_Text provided_.
-------

February 22, 2022 at 10:19 am
Hi All,
We are running a production system with MS SQL2016 Std and for the past year or so things have been going well... Then all of as sudden about 1 month ago I started recieving complaints about Server Timeouts. I used Perfmon to analyze the Server and found that Avg Disk read and write spiked but came down just as fast as they went up and for SQL this should be expected..... however as soon as I added the Queue Length to the Graph it would spike to 100 and just stay there indefinitely. so the general trend is, this is the SAN.... but then I go to the O/S and I took 4 of my largest ISO's, compressed them and copied them to the SAN volume and this +5GB file was copied in just over 3 seconds. On closer inspection I found that the O/S is responding well. It's able to operate as expect and it's responding quickly. So the question is where do i look next.. I have some sneaky suspicion that SQL may be causing this issue and not the SAN but I have no way of determining exactly how to pin point my problem so we can get back to normal.
Just to clarify : the Above server is a VMWare instance running 10 vCPU, 65GB Ram, and all disks including C are on the SAN. So if the SAN was misbehaving we would see it on every volume..... not selected volumes. We have multiple data files spread amongst multiple SAN Drives and we are using partitioned tables. Before you jump on it, the above issue is affecting all of our tables. Some of them are partitioned and some are not. We have checked all the indexes, execution plans etc and cannot see anything wrong.
My Suspicion : I think SQL is batching all disk read/writes and we are seeing timeouts because SQL is not acting on the read/write efficiently.
Kind Regards,
Lloyd
February 22, 2022 at 3:41 pm
When I see a sudden change in behavior like this, first is checking all the servers & os's, etc., for changes. A new patch on the SAN or on the network or anything else along those lines? Second, code. New deployments, changes to the code or structures? Third, data. As data changes you may see queries that previously ran fine, suddenly running badly, as the rows returned results in changes to execution plans & subsequent poor performance. Do you have execution plans from when it was running well that you can compare to execution plans now?
That's about what I've got based on the info we have.
"The credit belongs to the man who is actually in the arena, whose face is marred by dust and sweat and blood"

-------

_Given request A_.
Please reproduce only the listing lines starting with the line containing "Task: Select the Placement radio button" and going on through the line containing "[x=82, y=341]", swapping "download" for "upload" and keeping everything else unchanged.

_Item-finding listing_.
-------

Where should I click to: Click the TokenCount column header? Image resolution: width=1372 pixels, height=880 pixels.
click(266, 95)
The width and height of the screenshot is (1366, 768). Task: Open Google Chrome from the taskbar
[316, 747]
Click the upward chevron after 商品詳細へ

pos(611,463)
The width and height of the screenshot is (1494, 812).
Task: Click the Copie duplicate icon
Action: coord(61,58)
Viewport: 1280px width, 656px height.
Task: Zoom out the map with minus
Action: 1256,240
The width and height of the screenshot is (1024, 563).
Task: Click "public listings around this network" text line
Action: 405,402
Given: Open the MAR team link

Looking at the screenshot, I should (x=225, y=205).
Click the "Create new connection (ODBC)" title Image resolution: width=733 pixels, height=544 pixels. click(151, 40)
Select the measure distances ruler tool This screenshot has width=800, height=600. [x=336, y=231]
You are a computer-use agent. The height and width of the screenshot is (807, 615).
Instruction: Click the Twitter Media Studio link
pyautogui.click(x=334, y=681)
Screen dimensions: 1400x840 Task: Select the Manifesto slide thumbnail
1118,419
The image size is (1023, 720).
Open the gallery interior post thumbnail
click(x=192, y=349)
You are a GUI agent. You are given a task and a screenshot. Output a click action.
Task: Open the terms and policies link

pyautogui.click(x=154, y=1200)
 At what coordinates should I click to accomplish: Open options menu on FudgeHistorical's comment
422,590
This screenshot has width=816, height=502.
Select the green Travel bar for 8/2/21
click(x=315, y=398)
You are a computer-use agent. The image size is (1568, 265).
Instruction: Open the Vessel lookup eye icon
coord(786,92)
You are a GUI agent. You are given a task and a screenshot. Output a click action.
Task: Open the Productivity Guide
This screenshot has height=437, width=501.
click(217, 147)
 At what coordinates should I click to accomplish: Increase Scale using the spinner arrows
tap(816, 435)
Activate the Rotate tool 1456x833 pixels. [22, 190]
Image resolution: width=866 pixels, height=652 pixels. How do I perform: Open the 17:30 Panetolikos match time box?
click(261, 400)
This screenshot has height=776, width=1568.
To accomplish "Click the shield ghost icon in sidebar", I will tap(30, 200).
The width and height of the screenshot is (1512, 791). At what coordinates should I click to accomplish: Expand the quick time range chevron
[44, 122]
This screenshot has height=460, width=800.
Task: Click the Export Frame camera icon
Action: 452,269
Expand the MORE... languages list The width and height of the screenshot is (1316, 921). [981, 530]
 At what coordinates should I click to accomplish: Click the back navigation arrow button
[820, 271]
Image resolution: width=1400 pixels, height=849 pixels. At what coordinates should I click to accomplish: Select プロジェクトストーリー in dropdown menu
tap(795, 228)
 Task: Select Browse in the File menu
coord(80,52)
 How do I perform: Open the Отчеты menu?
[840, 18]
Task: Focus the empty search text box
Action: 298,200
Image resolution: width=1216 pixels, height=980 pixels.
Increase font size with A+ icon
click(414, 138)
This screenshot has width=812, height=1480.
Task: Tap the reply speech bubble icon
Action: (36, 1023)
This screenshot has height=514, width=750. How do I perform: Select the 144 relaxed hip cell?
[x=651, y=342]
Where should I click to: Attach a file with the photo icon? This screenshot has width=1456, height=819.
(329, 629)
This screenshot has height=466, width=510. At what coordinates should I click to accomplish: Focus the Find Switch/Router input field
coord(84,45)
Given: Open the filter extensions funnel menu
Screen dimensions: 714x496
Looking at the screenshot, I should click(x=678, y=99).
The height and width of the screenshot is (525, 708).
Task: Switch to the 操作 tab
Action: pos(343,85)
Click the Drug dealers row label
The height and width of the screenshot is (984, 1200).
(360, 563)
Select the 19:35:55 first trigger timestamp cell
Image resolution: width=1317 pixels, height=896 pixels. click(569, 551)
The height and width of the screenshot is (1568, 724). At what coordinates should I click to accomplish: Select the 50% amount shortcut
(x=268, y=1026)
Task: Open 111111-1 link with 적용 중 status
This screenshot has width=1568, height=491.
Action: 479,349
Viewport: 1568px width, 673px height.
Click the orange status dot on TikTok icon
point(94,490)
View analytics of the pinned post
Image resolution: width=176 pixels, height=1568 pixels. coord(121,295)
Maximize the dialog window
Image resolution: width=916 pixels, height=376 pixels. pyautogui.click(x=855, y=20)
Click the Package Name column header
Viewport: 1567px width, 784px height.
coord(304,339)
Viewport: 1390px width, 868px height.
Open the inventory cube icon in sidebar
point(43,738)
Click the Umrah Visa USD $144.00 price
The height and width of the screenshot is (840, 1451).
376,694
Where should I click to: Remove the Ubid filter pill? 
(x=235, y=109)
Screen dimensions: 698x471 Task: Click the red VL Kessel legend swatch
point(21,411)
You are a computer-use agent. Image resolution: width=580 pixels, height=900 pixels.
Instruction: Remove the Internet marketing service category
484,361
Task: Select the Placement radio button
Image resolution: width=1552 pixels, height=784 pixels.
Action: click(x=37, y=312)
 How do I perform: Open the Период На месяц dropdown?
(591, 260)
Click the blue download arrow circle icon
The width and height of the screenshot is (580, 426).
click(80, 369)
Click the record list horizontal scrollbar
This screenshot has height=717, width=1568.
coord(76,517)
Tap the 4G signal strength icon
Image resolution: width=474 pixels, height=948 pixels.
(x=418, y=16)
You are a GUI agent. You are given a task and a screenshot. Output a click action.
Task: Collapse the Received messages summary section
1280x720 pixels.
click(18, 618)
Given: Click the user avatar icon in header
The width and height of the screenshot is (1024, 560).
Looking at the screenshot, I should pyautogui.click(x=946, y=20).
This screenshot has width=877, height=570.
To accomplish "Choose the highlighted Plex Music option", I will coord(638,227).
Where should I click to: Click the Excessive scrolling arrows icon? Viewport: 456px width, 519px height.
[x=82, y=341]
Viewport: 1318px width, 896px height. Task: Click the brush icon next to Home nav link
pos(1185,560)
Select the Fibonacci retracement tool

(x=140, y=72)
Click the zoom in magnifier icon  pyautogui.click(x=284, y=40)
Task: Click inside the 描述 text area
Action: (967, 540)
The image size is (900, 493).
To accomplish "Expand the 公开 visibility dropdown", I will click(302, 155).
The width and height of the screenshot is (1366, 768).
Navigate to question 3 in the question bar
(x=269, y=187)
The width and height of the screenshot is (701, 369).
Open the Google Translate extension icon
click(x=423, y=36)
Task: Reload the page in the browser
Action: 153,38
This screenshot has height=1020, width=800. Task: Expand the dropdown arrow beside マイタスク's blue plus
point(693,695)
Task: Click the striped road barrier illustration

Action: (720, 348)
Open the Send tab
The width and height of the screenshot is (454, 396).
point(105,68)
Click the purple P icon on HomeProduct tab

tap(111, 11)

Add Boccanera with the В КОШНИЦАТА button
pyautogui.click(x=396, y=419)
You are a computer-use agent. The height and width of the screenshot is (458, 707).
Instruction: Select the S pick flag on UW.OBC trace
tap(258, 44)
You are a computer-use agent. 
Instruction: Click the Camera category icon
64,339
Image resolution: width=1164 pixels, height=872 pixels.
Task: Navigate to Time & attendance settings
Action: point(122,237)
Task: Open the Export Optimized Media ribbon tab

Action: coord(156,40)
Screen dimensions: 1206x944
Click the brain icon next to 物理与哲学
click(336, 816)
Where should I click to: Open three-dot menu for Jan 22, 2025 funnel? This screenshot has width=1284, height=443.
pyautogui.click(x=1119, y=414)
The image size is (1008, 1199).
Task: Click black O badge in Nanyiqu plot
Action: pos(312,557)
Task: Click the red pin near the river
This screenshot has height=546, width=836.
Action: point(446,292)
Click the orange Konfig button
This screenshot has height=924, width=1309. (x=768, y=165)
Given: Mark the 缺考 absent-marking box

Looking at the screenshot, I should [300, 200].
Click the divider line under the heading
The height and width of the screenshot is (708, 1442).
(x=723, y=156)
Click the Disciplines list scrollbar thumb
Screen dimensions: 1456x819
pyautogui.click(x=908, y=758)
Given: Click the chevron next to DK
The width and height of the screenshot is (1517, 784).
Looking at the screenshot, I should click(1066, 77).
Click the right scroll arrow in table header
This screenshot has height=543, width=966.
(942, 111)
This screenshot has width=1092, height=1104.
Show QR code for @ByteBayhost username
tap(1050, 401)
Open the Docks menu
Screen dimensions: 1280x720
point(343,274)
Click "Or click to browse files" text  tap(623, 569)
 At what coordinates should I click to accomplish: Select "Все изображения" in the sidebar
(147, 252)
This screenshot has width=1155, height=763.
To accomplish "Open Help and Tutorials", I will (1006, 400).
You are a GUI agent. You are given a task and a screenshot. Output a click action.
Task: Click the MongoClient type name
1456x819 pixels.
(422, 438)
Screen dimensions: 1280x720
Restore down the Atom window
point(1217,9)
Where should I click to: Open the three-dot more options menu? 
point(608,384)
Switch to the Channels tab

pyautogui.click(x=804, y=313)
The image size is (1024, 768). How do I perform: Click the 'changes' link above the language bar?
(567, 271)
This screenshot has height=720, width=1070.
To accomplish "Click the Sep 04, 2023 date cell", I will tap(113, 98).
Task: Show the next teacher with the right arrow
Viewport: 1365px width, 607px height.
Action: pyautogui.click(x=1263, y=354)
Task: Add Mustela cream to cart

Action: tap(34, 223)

-------

_Given request B_.
In the SQL Server timeout thread, why does Lloyd say a misbehaving SAN would show up on every volume rather than only on selected ones?

_Output A_.
Task: Select the Placement radio button
Image resolution: width=1552 pixels, height=784 pixels.
Action: click(x=37, y=312)
 How do I perform: Open the Период На месяц dropdown?
(591, 260)
Click the blue upload arrow circle icon
The width and height of the screenshot is (580, 426).
click(80, 369)
Click the record list horizontal scrollbar
This screenshot has height=717, width=1568.
coord(76,517)
Tap the 4G signal strength icon
Image resolution: width=474 pixels, height=948 pixels.
(x=418, y=16)
You are a GUI agent. You are given a task and a screenshot. Output a click action.
Task: Collapse the Received messages summary section
1280x720 pixels.
click(18, 618)
Given: Click the user avatar icon in header
The width and height of the screenshot is (1024, 560).
Looking at the screenshot, I should pyautogui.click(x=946, y=20).
This screenshot has width=877, height=570.
To accomplish "Choose the highlighted Plex Music option", I will coord(638,227).
Where should I click to: Click the Excessive scrolling arrows icon? Viewport: 456px width, 519px height.
[x=82, y=341]

_Output B_.
The server is a VMware instance, and all of its disks, including C, are on the SAN.